I've also attached the result of a jstack that David Holmes got in his preliminary investigations.  That failure seems different, but I'll put it here, but if necessary it should be spun off into its own bug.

The source for the test is in 

    /net/gtee.sfbay.sun.com/export/gtee2.0/suites/6.0/vm/src/nsk/regression/b4687586/b4687586.java

and I've been running it with

    $ $Deployed/JDK-7/bin/java -Xmx128m -XX:+PrintGCTimeStamps -XX:+PrintGCDetails b4687586 

I've been running on perf-lx10.SFBay, which is a 2x1.4GHz Solaris 10 i86pc box with 4GB of memory.  Each run of the test takes about 2 seconds.  That command line happens to get the -XX:+UseParallelGC collector and the tiered runtime compiler, but one of the attached hangs is from earlier testing with the -XX:+UseSerialGC and the client runtime compiler collector.  Both of the hangs I have are with a fastdebug build.  I just started trying the product build but haven't seen any hangs, yet.  If I see one, I'll attach its stack track to this bug.  I have a gcore from the first hang, if that would be useful.
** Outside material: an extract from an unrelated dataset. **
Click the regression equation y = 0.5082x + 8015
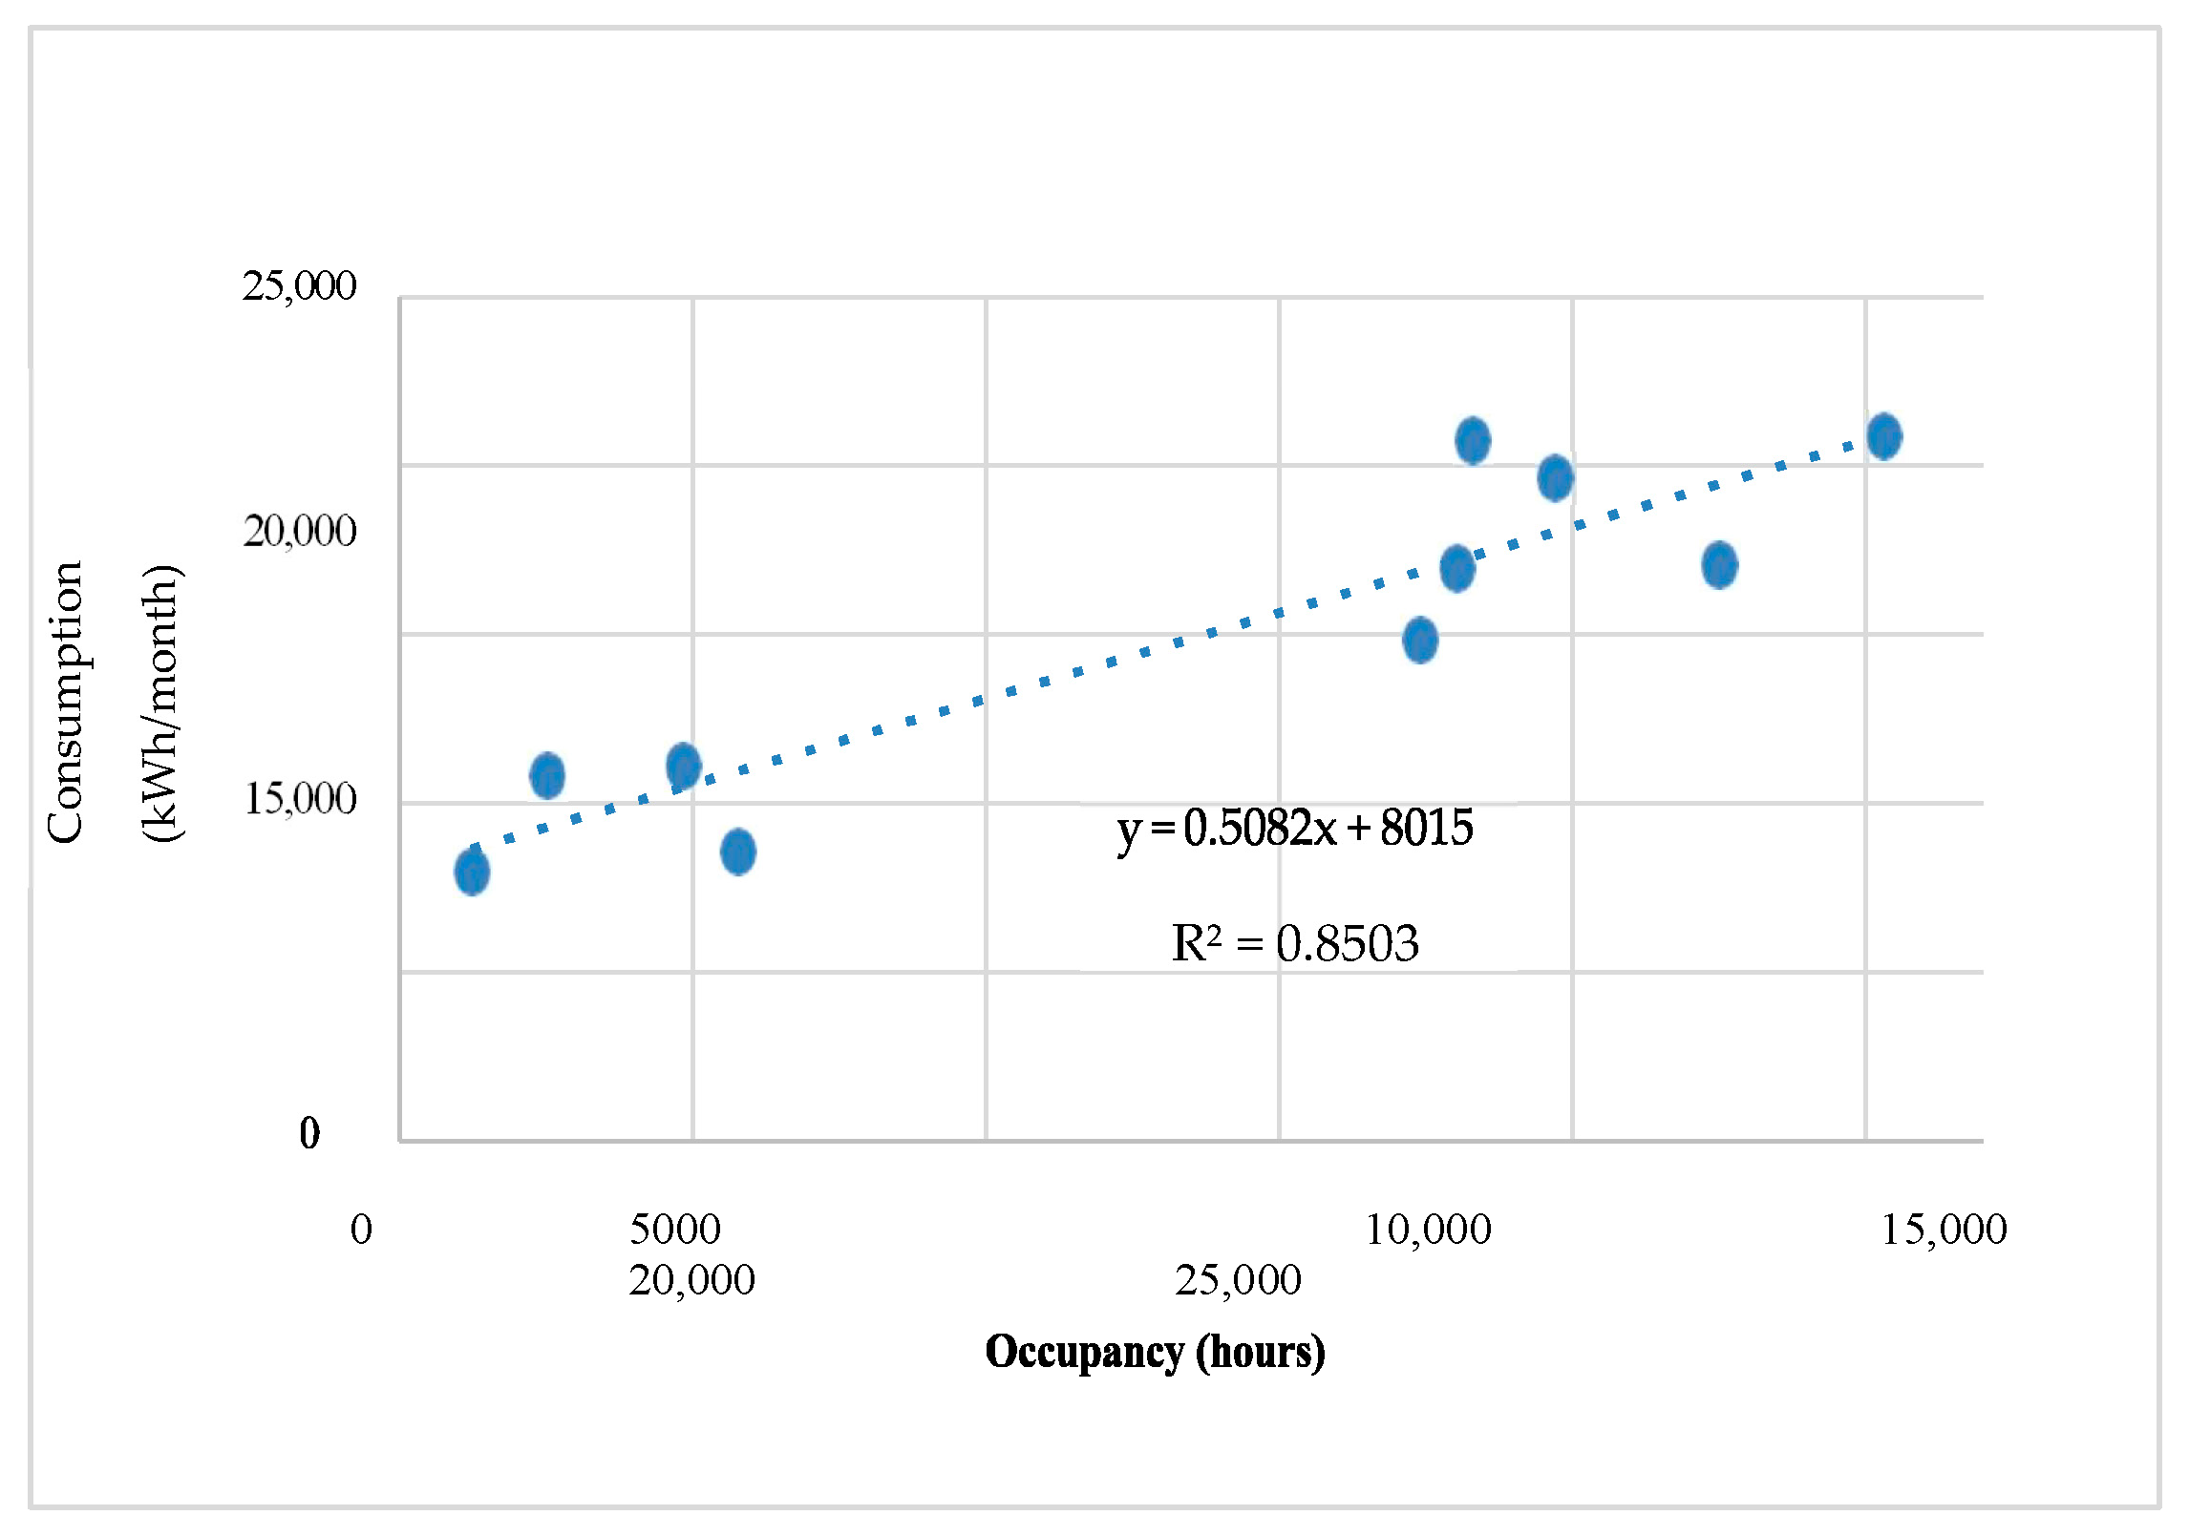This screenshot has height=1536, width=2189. pos(1294,828)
I tried to reproduce the problem on solaris-sparc, but was unable to in 5000 runs.  Xiaobin tried to reproduce the problem on prt-sol-x64-1.sfbay and was unable to in 8000 runs.
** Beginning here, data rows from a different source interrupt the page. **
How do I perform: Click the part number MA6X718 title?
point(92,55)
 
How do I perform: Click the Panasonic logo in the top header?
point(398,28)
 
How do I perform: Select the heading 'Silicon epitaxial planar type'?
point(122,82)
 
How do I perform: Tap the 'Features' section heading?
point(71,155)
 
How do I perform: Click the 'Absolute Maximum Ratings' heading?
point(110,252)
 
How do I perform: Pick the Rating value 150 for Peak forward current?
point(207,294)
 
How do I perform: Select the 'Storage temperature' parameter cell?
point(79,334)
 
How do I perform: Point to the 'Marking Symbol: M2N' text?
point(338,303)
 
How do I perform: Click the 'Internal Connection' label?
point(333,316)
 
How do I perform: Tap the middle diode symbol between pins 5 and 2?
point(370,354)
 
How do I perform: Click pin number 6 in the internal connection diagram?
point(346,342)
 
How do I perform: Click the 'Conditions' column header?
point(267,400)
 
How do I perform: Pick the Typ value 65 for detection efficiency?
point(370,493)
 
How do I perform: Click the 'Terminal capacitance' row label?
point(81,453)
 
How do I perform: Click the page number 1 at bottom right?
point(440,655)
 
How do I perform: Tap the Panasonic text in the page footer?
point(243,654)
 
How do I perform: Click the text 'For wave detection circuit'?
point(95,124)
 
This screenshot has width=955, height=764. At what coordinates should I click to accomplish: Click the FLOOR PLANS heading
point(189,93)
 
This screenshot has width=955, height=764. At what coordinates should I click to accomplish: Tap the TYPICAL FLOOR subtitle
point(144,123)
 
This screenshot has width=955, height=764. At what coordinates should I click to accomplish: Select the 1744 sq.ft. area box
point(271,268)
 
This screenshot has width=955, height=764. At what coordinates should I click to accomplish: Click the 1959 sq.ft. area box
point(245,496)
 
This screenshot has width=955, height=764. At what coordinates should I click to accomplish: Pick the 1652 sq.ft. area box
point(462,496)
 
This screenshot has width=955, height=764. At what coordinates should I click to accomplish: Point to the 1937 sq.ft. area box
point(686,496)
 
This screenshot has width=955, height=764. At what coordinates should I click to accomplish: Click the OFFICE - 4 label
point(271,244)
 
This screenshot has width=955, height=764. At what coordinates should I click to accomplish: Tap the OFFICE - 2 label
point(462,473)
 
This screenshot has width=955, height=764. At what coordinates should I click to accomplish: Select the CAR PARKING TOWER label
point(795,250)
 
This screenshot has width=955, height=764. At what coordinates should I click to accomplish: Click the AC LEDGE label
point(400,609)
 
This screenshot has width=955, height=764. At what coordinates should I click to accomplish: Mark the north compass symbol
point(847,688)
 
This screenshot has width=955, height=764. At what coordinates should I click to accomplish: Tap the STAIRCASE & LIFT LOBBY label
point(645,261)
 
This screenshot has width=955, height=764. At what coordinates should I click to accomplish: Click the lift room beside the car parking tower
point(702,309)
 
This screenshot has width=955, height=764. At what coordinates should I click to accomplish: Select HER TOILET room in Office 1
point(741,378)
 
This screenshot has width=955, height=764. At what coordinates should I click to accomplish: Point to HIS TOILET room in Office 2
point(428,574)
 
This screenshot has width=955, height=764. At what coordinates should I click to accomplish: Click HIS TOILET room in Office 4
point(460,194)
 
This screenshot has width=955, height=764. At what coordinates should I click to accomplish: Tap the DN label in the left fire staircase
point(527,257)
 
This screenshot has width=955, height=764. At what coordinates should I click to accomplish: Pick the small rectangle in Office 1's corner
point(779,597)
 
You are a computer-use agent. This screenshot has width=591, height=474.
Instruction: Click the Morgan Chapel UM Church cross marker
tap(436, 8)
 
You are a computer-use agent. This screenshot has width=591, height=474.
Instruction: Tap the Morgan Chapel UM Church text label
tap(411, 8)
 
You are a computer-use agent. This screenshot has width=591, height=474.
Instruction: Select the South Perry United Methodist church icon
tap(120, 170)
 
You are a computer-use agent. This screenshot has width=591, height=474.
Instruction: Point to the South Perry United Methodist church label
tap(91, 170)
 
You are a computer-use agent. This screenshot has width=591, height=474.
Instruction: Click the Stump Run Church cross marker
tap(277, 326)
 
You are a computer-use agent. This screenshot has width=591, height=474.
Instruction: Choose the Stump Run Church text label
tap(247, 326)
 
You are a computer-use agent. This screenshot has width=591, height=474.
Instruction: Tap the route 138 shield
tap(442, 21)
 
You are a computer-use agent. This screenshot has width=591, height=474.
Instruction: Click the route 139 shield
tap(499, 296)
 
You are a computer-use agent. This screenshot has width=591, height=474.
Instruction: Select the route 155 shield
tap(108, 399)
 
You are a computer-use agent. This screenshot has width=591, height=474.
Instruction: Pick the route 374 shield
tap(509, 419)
I've also seen the JVM exit without a trace (in particular without the output from Universe::print() that -XX:+PrintGCDetails should produce), but that might be a different bug.  Be on the lookout for those.
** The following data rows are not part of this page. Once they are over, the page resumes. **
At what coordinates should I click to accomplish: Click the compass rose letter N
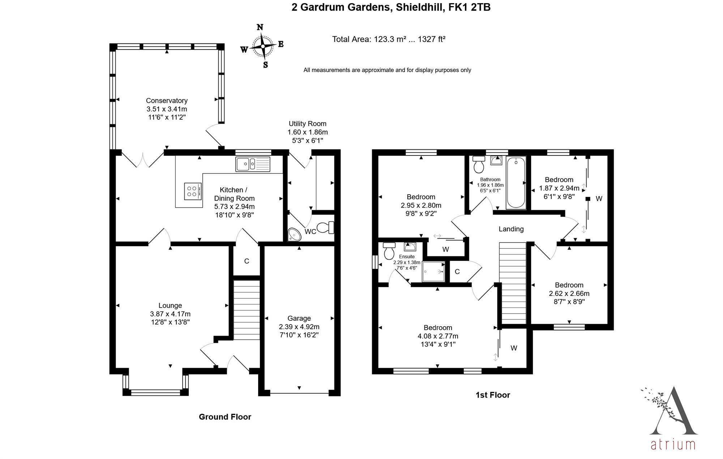pyautogui.click(x=260, y=27)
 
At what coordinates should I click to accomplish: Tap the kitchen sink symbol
pyautogui.click(x=253, y=164)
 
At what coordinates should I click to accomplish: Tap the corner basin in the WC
pyautogui.click(x=294, y=235)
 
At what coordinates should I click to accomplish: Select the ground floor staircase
pyautogui.click(x=247, y=310)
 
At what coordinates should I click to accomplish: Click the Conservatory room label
pyautogui.click(x=167, y=101)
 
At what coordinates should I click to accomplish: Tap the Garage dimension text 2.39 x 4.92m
pyautogui.click(x=299, y=327)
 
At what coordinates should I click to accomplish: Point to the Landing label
pyautogui.click(x=511, y=229)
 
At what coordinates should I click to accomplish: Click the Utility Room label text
pyautogui.click(x=307, y=124)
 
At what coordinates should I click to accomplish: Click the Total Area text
pyautogui.click(x=389, y=39)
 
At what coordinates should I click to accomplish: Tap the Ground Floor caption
pyautogui.click(x=225, y=417)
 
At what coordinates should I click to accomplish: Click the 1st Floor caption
pyautogui.click(x=493, y=395)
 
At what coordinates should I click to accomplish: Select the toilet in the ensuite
pyautogui.click(x=389, y=251)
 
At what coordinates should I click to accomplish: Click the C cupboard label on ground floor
pyautogui.click(x=247, y=261)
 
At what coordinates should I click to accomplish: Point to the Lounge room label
pyautogui.click(x=170, y=306)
I'm assigning this to runtime, because I don't think it's a GC problem but it could be a library problem.  I haven't tried simplifying the test, e.g., to exclude the AccessControl and Permissions library calls.
I've gotten a few more hangs.  I do notice that I've *only* gotten hangs from the fastdebug build.  I haven't seen a failure with a product build.  Maybe that's a clue.

Comments
EVALUATION The fix for 6571496 fixed the hang problem seen by the submitter. Close this as duplicate.
28-06-2007

EVALUATION I could also reproduce the hang when running the 5847th instance on perf-lx10.sfbay. "pstack <pid>" shows the same stack trace as bug 6571496. So I will close this bug as duplicate of bug 6571496 unless Peter disagrees.
27-06-2007

EVALUATION The classloading related hang is being addressed by CR 6571496.
26-06-2007